I have observed this limit to be reached (and the above error message generated) during the past few weekends, which is unfortunate as it prevents players from connecting to WormNET. For this reason, I added a new module to SheriffBot which attempts to ensure that our very limited number of connection slots is used fairly. During times of very high activity (more than 120 simultaneous users), SheriffBot will kick out users who are idle (just sitting in a channel with no activity), starting with the users who have been idle the longest.
I understand that getting forcibly kicked off WormNET can be unpleasant, especially if you are used to being online all or a lot of the time.
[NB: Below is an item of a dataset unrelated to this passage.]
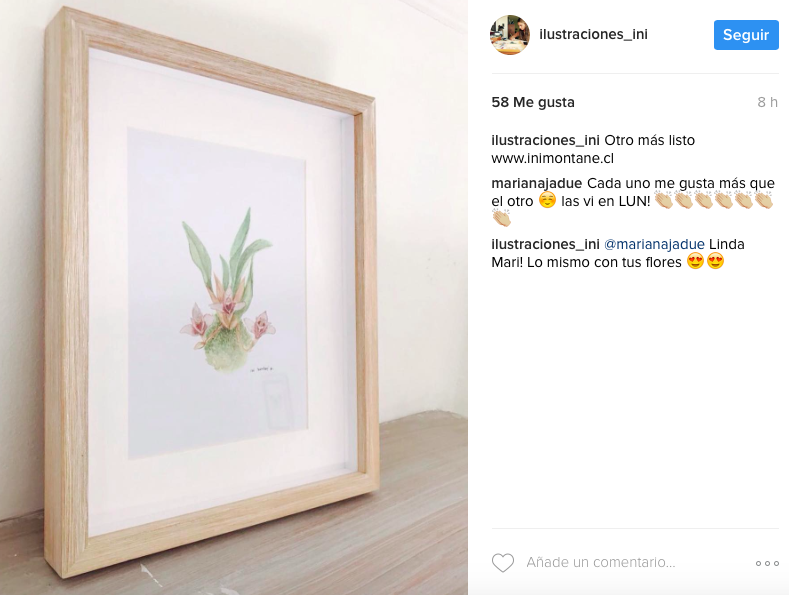Open ilustraciones_ini username in the reply comment
Screen dimensions: 789x595
tap(545, 244)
However, I count on your understanding that by staying online, you are occupying a slot which can't be used by someone who just wants to connect, join or host a game, and free up the slot for the next person, within the span of usually under a minute.
- Who is affected by this change? - Mostly, snooper / IRC users, or third-party bots. Users who have been online for less than two minutes, or made any public activity less than two minutes ago, are never affected.
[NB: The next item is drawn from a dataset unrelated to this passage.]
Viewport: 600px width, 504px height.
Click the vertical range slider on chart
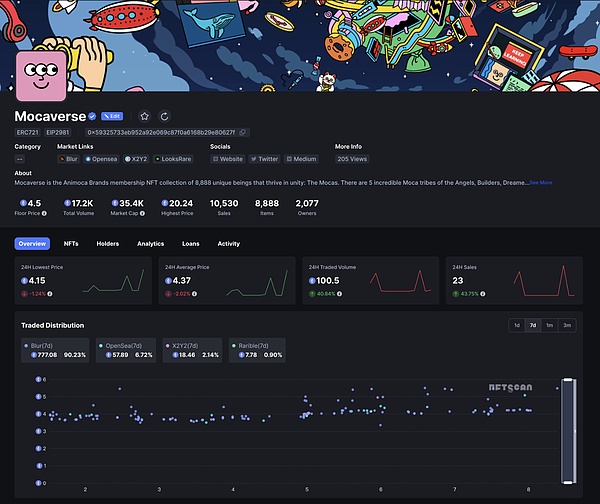568,430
- When will this occur? - The change is already live, but this behavior activates only when there are over 120 users in channels simultaneously. This is pretty rare. For comparison, at the time of writing there are 67 users in total.
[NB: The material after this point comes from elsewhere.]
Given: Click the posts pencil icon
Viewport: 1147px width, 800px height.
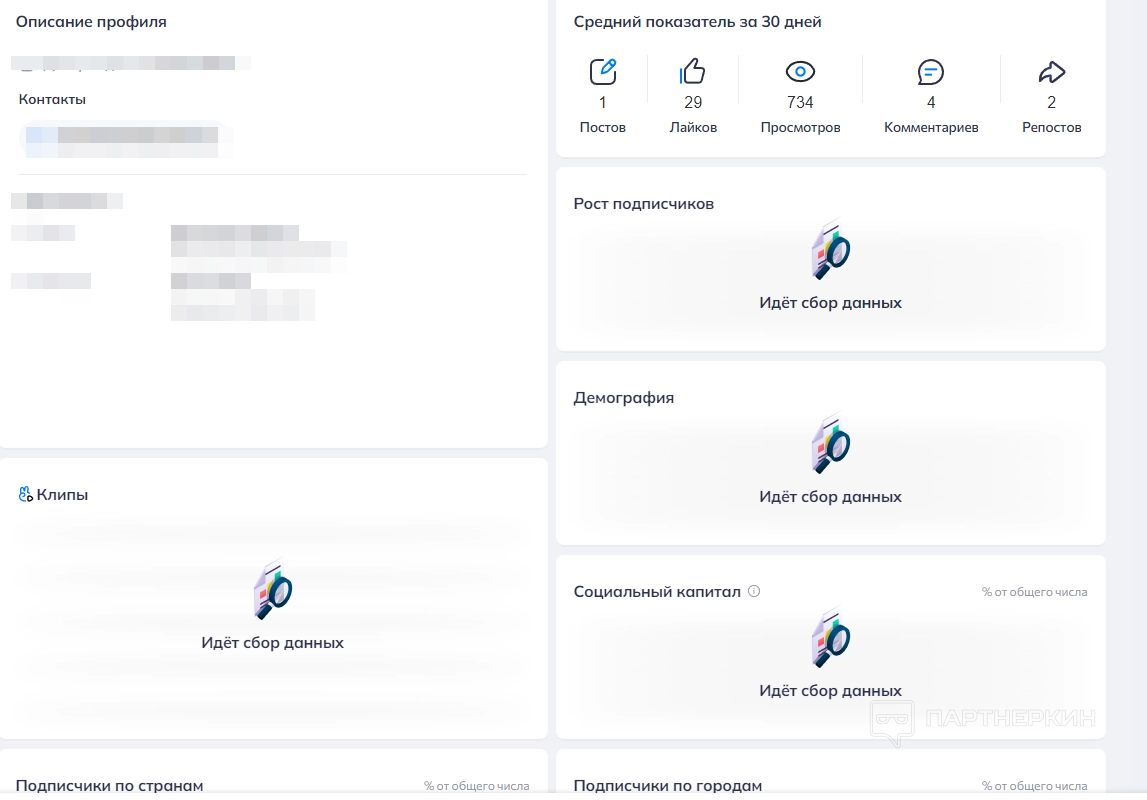Looking at the screenshot, I should pyautogui.click(x=603, y=72).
- What exactly happens when an idle user is detected during high activity? - The user is kicked from WormNET. However, if the user rejoins WormNET and continues being idle, they will be banned for a short duration (1 minute). If this keeps happening, the duration increases (2 minutes, then 3 minutes, then 4 minutes etc.). This is so that AFK users whose clients are set to automatically reconnect do not wastefully take up a connection slot.
- What should I do if I want to stay online and chat in channels, or keep an eye on WormNET? - I invite you to use the Web Snooper, which uses only one WormNET connection slot no matter how many users are using Web Snooper at the moment.
- What should I do if I want to stay online and chat with people by PM? - I invite you to join #worms on GameSurge, which does not have the drastic user limitations that WormNET has.
- Why is SheriffBot's limit (120) much lower than the WormNET limit (180)? - A typical WormNET IRC connection needs to go through these stages: 1) TCP handshake 2) Authentication 3) Identification 4) Initialization (MOTD, server capabilities, channel list) 5) Joining a channel. SheriffBot can only count users which have reached stage 5, but the WormNET limit takes effect all the way at stage 1. Additionally, the WormNET server reserves some connection slots internally, which is why in /users you will see a maximum of 174, not 180. This is why we reserve a buffer to ensure that there are enough slots for connecting users, users who are currently switching channels, as well as to account for connections which never join a channel (such as some bots).
I have also reduced the number of HostingBuddy PM sender proxies from 8 to 3 connections, which frees up connection slots while hopefully still being enough to avoid WormNET PM limits.